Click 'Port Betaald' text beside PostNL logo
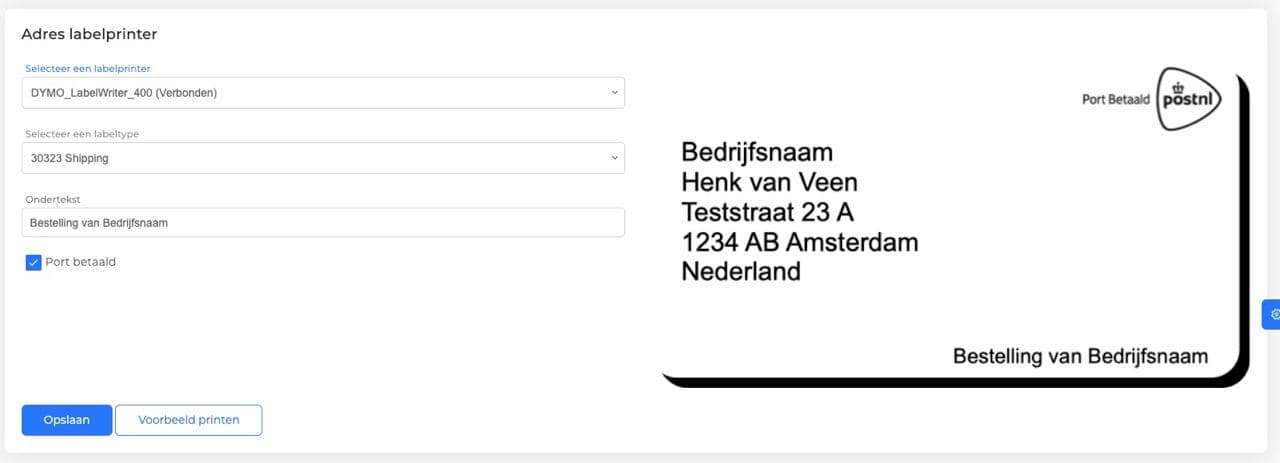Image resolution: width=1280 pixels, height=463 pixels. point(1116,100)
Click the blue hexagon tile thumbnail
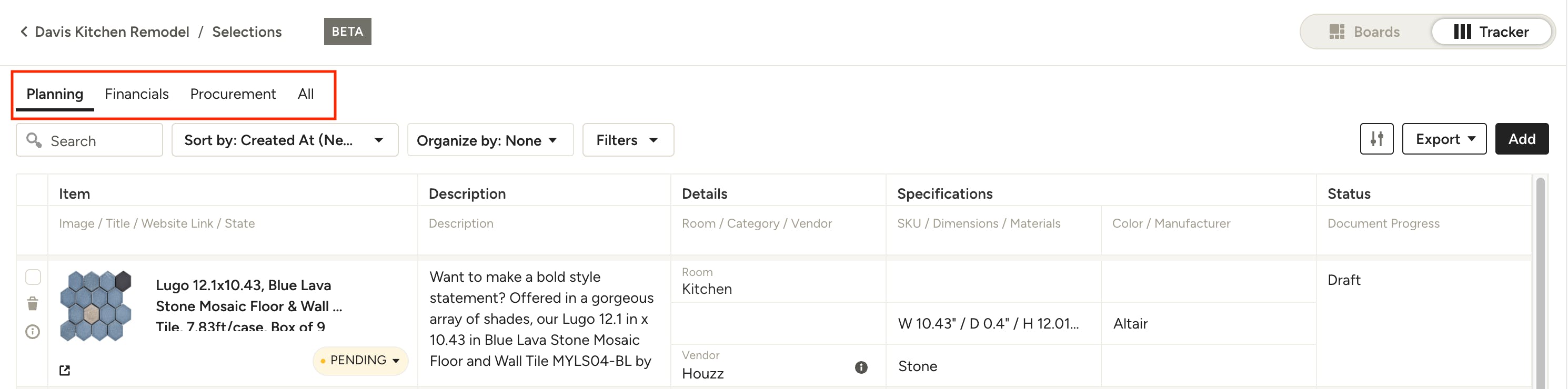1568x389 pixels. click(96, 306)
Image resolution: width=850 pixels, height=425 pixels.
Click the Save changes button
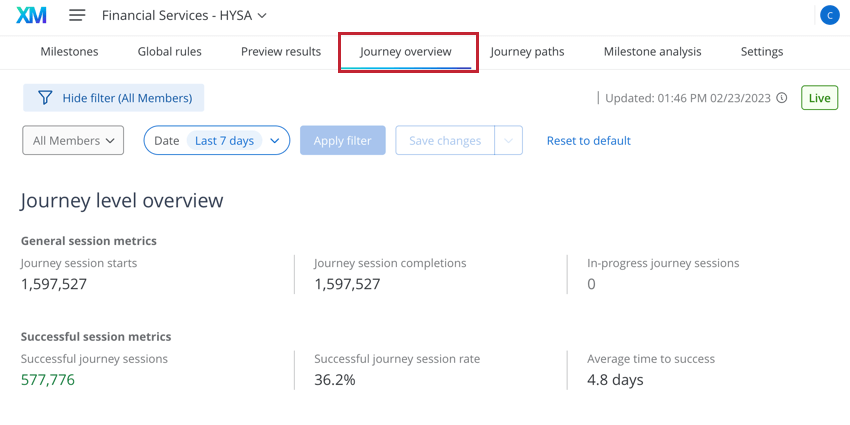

* _TRY IT_
Leaving the pictures out, output each line of the listing exactly.

* _RESULT_
Click 'Port Betaald' text beside PostNL logo
Image resolution: width=1280 pixels, height=463 pixels. point(1116,100)
Click the blue hexagon tile thumbnail
1568x389 pixels. click(96, 306)
Image resolution: width=850 pixels, height=425 pixels.
Click the Save changes button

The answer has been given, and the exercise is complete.